測定が完了したら、キュベットからバッファーを取り出します。キュベットを蒸留水ですすぎ、窒素ガスで乾燥させます。すべてのサンプルで測定を繰り返した後、波長に対する蛍光強度をプロットします。
適切な量の一本鎖RNAを別々の1.5ミリリットルチューブに移します。次に、適切な量の標的PNAをメインストックから一本鎖RNAを含むそれぞれのチューブに移します。サンプルを乾燥させた後、各チューブに130マイクロリットルのインキュベーションバッファーを加え、十分に混合します。
各サンプルを予熱したヒートブロックに各チューブを10分間入れて、アニーリングを行います。サンプルを室温まで冷ました後、摂氏4度で一晩インキュベートします。次に、各サンプルの130マイクロリットルを、インキュベーションバッファーを含む1つのセルを備えた8マイクロセルキュベットに移します。
UV-Vis分光光度計を使用して、各サンプルの吸光度を260ナノメートルで測定します。15°Cから95°Cまで上昇する温度で測定し、続いて95°Cから15°Cまで温度を0.5°C/分で下降させます。PNAオリゴマーは、2回の逆相HPLC精製後に得られました。
PNAの同一性は、MALDI/TOF分析によって確認することができます。非変性PAGEデータは、QおよびL修飾PNAがC-Gペアを持つ二本鎖RNA領域のみを認識できることを示唆しています。この特異的で強化された認識は、T-A-U-L-G-CおよびQ-C-G PNA RNAの2つのベースのトリプルフォーメーションを通じて行われます。

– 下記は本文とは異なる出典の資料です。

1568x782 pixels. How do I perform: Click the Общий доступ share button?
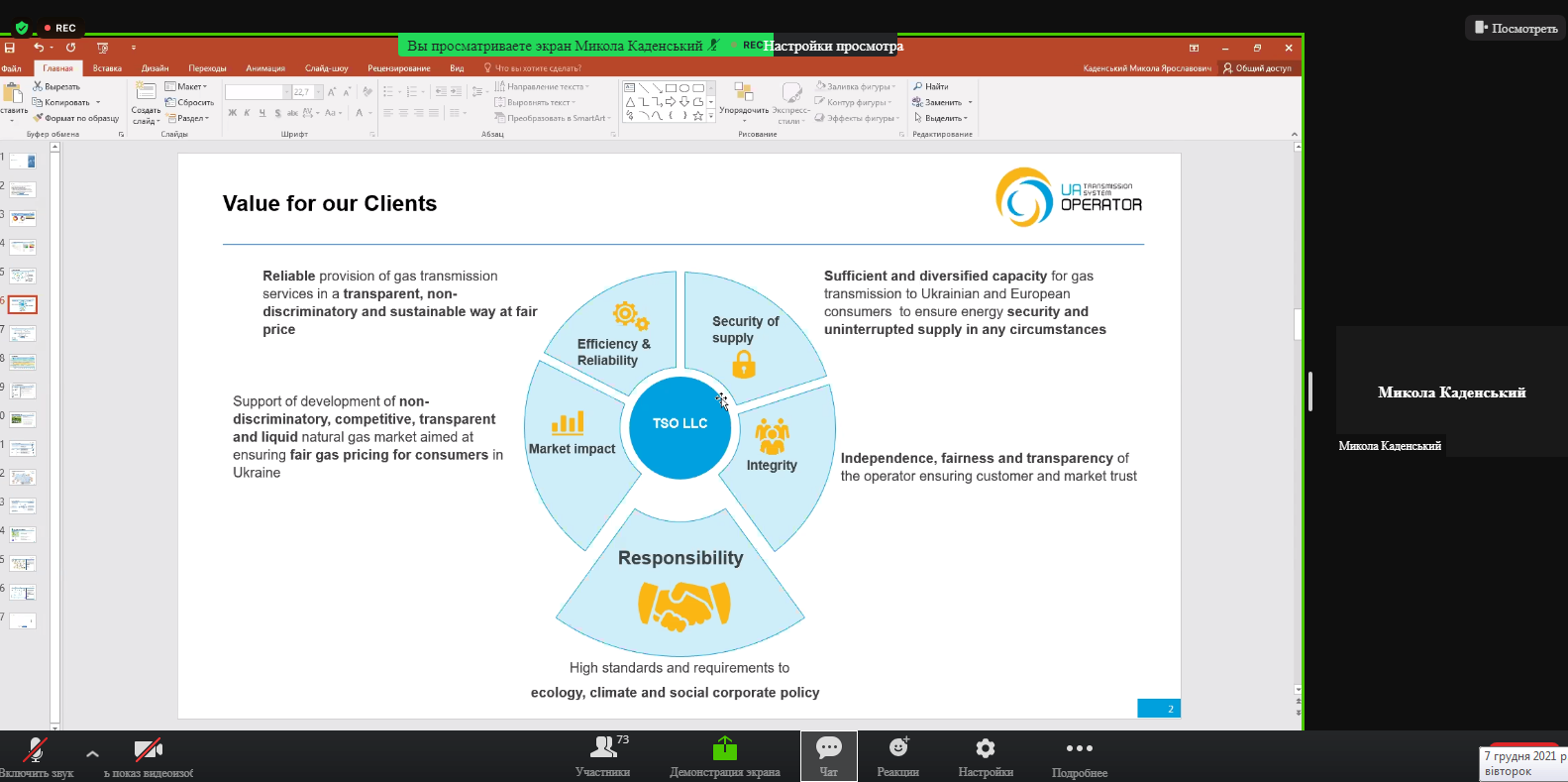(1257, 68)
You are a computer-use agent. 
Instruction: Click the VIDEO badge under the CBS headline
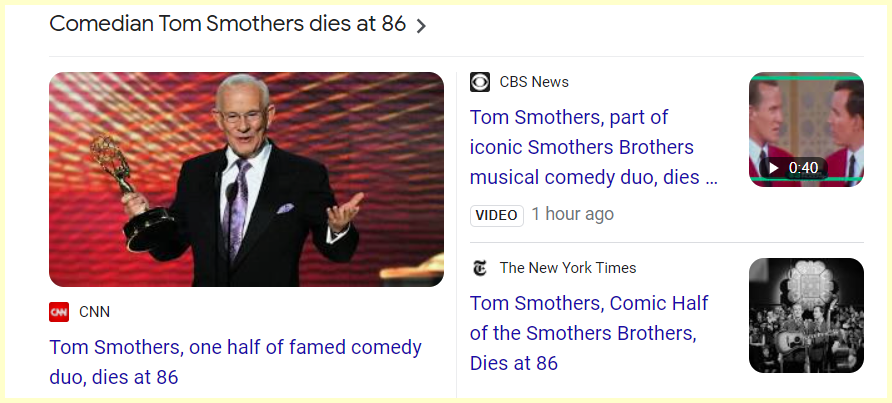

2-アミノプリン蛍光滴定試験では、QおよびL修飾PNAは標的二本鎖RNAに結合するが、一本鎖RNAには結合しないことが示されました。Q残基を含むPNAは熱融解転移を示さず、Watson Watson-Crick様Q-Gペアの立体衝突による一本鎖RNAへの結合の欠如を示唆しています。非修飾PNA P1と比較して、L残基を含むPNA P4およびP5は、Watson-Crick様L-Gペアの立体衝突により、対応するRNA PNA二本鎖の融解温度が低くなっています。
UV吸光度検出の熱融解データは、Q残基とL残基を含むPNAが一本鎖RNAに強く結合しないことを示す2-アミノプリン蛍光滴定データと一致しています。Qベースを組み込むと、Watson-CrickのようなQ-Gペアの形成において、Qベースがより大きな立体衝突を起こすため、Lベースよりも不安定になります。一度マスターすれば、さまざまな実験を適切に行えば、1週間で行うことができます。
この手順に続いて、細胞内のRNA構造をプローブして標的化するなどの他の方法を実行し、二本鎖RNA結合PNAを使用してRNA構造を検出し、RNA機能を制御できるかどうかなどの追加の質問に答えることができます。その開発後、この技術は、RNA生物学と疾患分野の研究者がRNA構造を標的とした治療法の開発を探求する道を開きました。
この記事では、修飾された残基を持つペプチド核酸(PNA)オリゴマーを合成し、精製するためのプロトコルを提示しています。これらの修飾PNAによるRNA二重鎖の認識を特徴づける生化学的および生物物理的手法について詳述しています。